D'après de récentes données tirées de l'Enquête de 2012 sur la santé dans les collectivités canadiennes, plus de 5 % des jeunes Canadiens de 15 à 24 ans répondaient au critère d'utilisation abusive ou de dépendance au cannabis. Cela représente près d'un quart de million de jeunes Canadiens. C'est un nombre important auquel nous devons réfléchir soigneusement en envisageant l'avenir. Pour les adultes de 25 à 64 ans, le taux est inférieur à 1 %.
Je vais maintenant passer aux effets du cannabis sur le développement du cerveau.

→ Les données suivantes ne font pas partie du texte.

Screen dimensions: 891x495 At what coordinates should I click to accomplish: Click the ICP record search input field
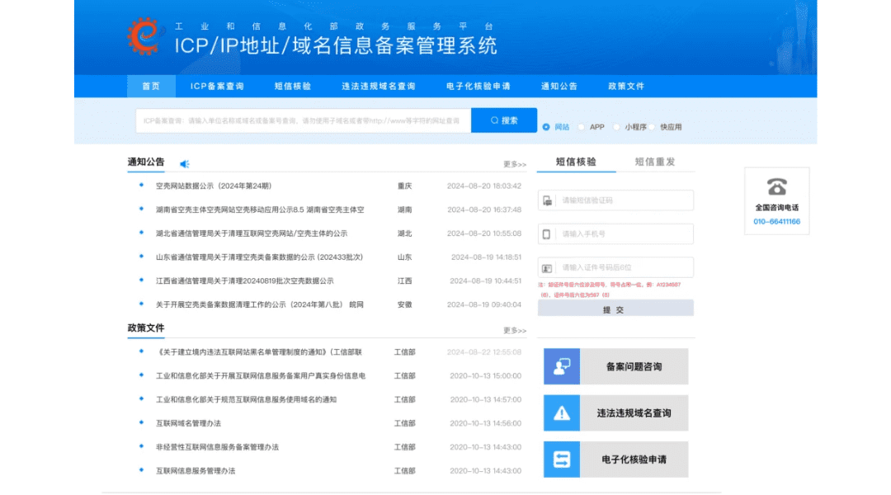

Compte tenu de certains des messages que nous avons entendus, il est clair que, comme société, nous devons nous soucier de savoir si nos jeunes consomment du cannabis et s'ils sont nombreux à le faire. L'adolescence est une période de développement rapide qui prépare la voie au succès que l'individu aura plus tard dans sa vie. Inversement, elle peut préparer la voie aux problèmes qu'on connaîtra à l'âge adulte. Des indices de plus en plus nombreux montrent qu'une consommation précoce et fréquente de cannabis peut altérer des aspects structurels d'un cerveau en croissance et affecter les centres responsables de la mémoire, de la prise de décisions, du fonctionnement exécutif et de la coordination motrice.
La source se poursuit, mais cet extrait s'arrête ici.